Según se estableció en la charla ‘¿Por qué arde la selva?’, que formó parte de las alocuciones del Festival Gabo 2019, la comunidad científica desea que se levante la voz y se haga algo por la naturaleza, por la casa de siete mil millones de personas. No se debe permitir perder una de las maravillas naturales que el planeta Tierra posee, una donde su diversidad biológica es única e irremplazable. Con el creciente movimiento digital en contra del cambio climático, es hora de añadir a la conversación nuestra selva tropical o como a muchos les gusta llamarla, “el pulmón del mundo”, para así lograr su conservación.      

Por su parte, Martín Von Hilderbrand, etnólogo y presidente de la Fundación Gaia Amazonia, expresó que “la mayor amenaza de la Amazonía es nuestro conocimiento.

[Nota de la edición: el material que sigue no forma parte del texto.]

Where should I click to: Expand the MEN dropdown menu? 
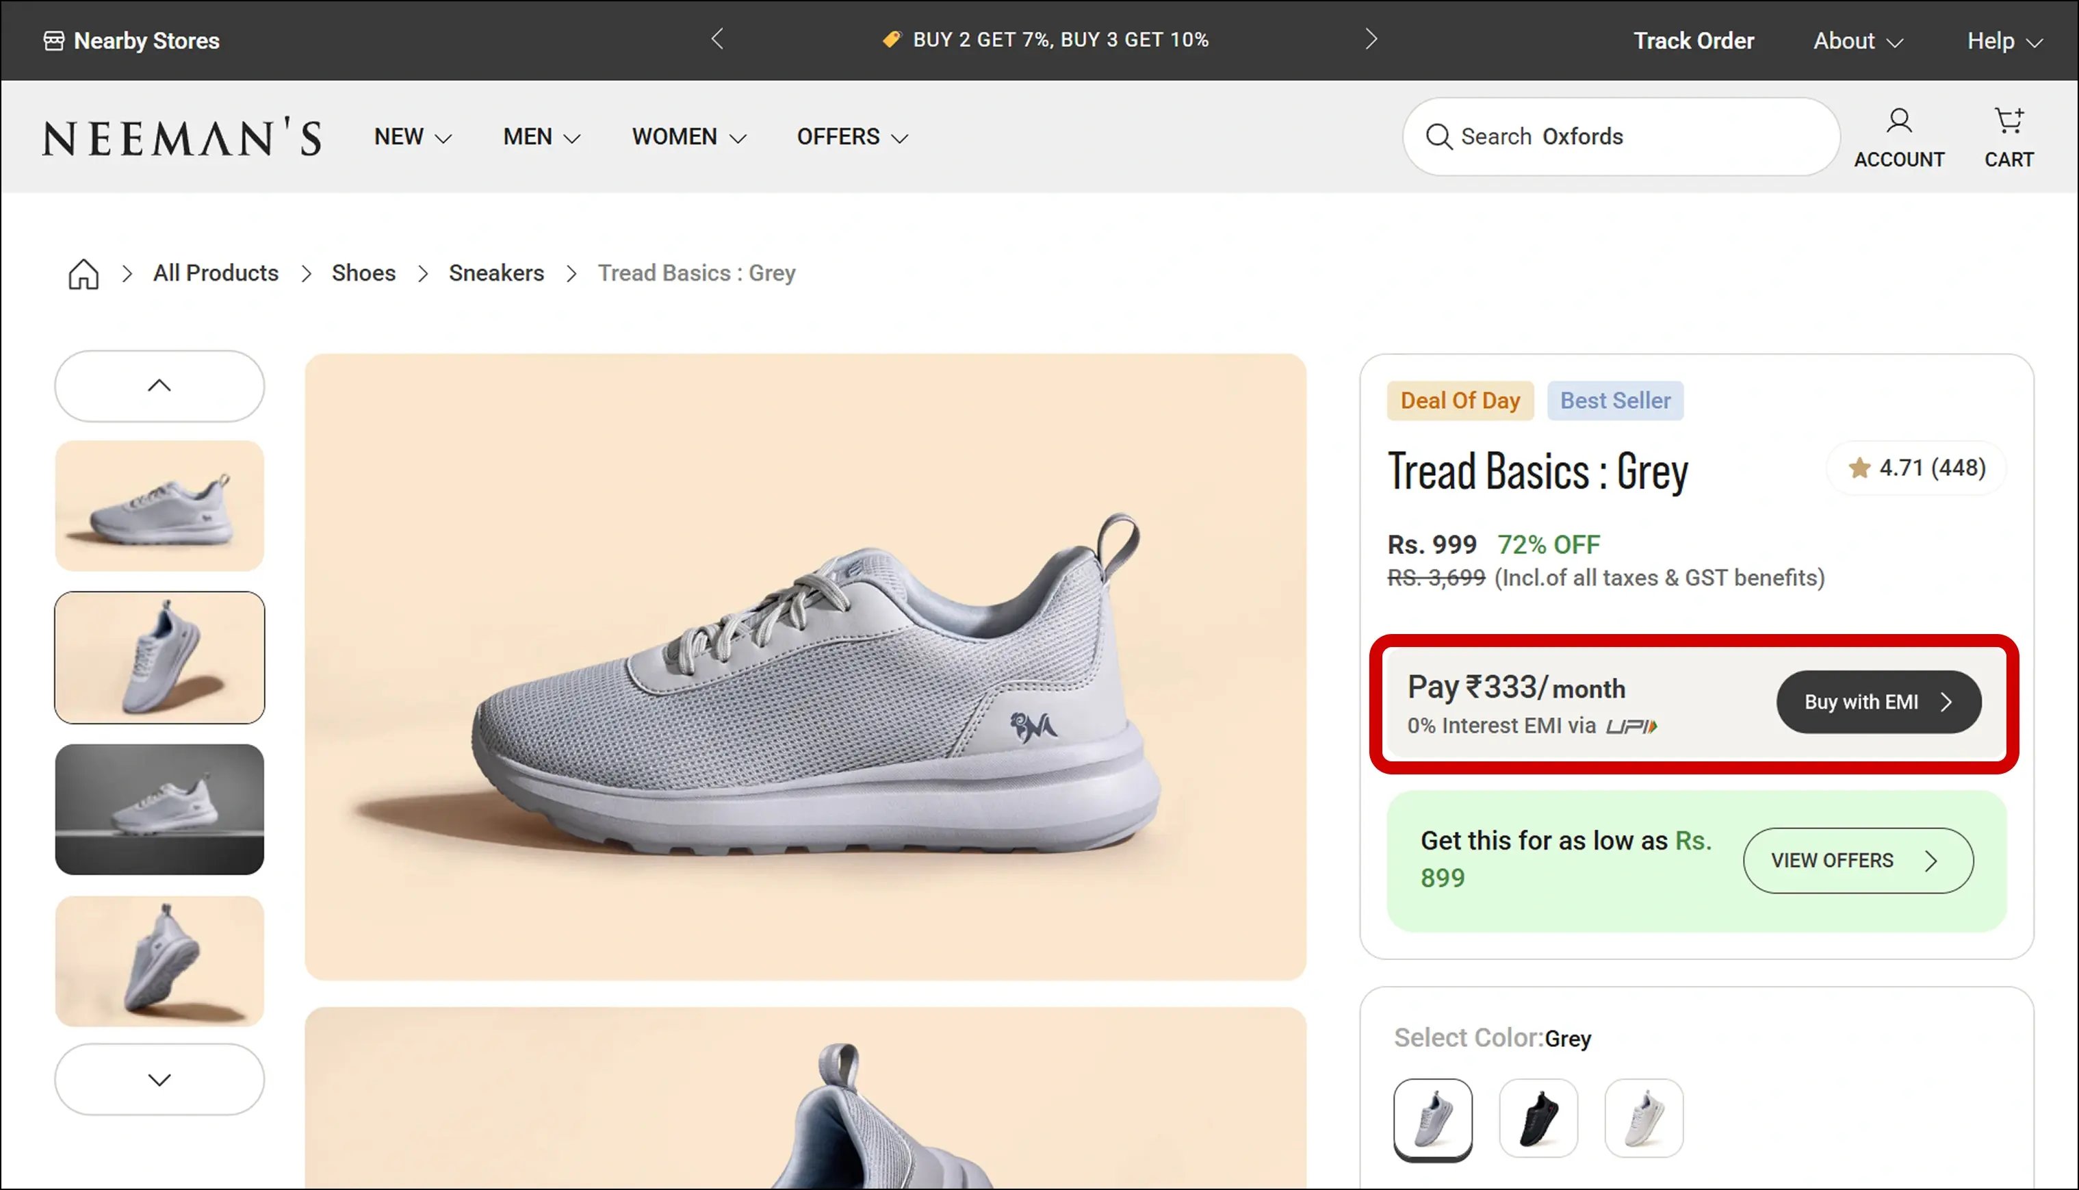click(x=541, y=136)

Pensamos que podemos verla como el patio de nuestras casas y no entendemos la importancia que esta le brinda a la historia y al ecosistema y esto es algo que la comunidad indígena dentro de ella si entiende”, aseveró. 

Ante los recientes fuegos que arroparon a este patrimonio de la humanidad, aquí te presentamos seis datos curiosos del Amazonas y el porqué está ardiendo. 

1. La selva es tan húmeda que si cae un rayo dentro de ella nada pasaría.  

2. Un árbol adulto tiene la capacidad de absorber hasta una tonelada de agua al día y este proceso ayuda a la retención de humedad.

3. La selva tiene la capacidad de generar su propia lluvia, ya que cuando esta cae al suelo las raíces profundas de los árboles la absorben, y a través de la transpiración la libera a la atmósfera donde forma nubes para luego volver a caer como lluvia.

4. La continua tala de árboles no permite que estos contribuyan al ciclo del agua y los lugares con una alta taza de desforestación solo logra que la temporada de sequía se alargue y por ende que los incendios crezcan y duren más.

5. Si la destrucción de la selva sobrepasa el 25 % llegaríamos a un punto de no retorno para esa zona afectada ya que la selva amazónica no sería capaz de retener su humedad porque los árboles no tienen mecanismo de protección contra el fuego. 

6. El fuego en el Amazonas no es algo que pasa de forma natural, aunque no es la primera vez que ocurre (2005 y 2010). 

Si cortamos los árboles es como cortar un pitillo, nos quedaremos sin agua”, concluyó Carlos Castaño Uribe, antropólogo y director científico de la Fundación Herencia Ambiental.